Un regard croisé sur la cause animale

Les gauches radicales et l’animalisme

E1
jeudi 21 mai 2020 par Pierre Le Bec

Lorsque j’ai proposé une étude dialectique entre la lutte des classes et l’antispécisme à un collectif, on m’a d’abord pris pour un excentrique, sous-entend l’incohérence dans la relation entre deux luttes qui n’auraient pas à grand-chose à voir ensemble. Pourtant, il me semblait judicieux d’aborder un tel sujet.

À première vue, les chiens ne font pas des chats. Comment se fait-il que sous cet angle nous ayons une approche qui permet la rédaction d’un essai politique ? Il s’agit d’une question pouvant tarauder le lecteur avant qu’il commence la lecture du livre. En effet, dans la rédaction de cet essai et lors des différentes recherches que j’ai entreprises, j’ai compris l’opportunité de la lutte des classes.

Bien qu’elle soit un fait établi, en l’incorporant dans le mouvement antispéciste, je donne pleinement une autre orientation à l’antispécisme.
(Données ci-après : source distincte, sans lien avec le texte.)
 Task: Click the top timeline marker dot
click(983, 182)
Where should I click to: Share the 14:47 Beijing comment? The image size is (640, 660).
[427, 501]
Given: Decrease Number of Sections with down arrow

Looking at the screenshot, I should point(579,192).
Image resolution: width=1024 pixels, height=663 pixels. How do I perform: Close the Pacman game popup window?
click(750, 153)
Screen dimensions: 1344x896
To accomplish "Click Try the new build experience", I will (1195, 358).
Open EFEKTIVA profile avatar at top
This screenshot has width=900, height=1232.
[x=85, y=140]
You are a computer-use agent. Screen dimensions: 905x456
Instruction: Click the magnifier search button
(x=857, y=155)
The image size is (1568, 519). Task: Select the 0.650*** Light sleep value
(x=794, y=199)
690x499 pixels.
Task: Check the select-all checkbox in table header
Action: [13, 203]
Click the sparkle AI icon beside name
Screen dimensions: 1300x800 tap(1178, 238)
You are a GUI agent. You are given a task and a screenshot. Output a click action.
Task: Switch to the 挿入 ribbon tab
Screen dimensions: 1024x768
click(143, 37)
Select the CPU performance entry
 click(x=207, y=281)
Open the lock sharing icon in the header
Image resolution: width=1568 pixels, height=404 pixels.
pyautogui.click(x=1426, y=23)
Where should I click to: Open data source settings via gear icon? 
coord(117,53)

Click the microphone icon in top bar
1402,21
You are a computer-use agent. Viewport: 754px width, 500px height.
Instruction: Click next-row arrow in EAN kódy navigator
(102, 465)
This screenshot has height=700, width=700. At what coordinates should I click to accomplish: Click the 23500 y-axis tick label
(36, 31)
Il existe, il est vrai, un lieu de cause à effet entre les deux concepts. Cela peut paraître abracadabrant, mais le sens et la portée des différents mots, des différentes phrases, mais aussi des différents paragraphes permettent de donner un sens après la détermination des faits. Vouloir une telle perspective durant l’argumentation s’inscrit également dans une convergence des luttes.

Au premier abord, les deux notions (lutte des classes et antispécisme) ne semblent pas suivre un système d’équivalence. Au second abord, il s’avère que le retour idéologique de « la lutte des classes » est un tournant majeur dans nos sociétés où nous ne devrions d’ailleurs plus parler d’une simple « lutte », mais bien d’une « guerre ». Il me semble aussi cohérent de parler d’économie politique, d’écologie politique et pourquoi pas d’antispécisme politique.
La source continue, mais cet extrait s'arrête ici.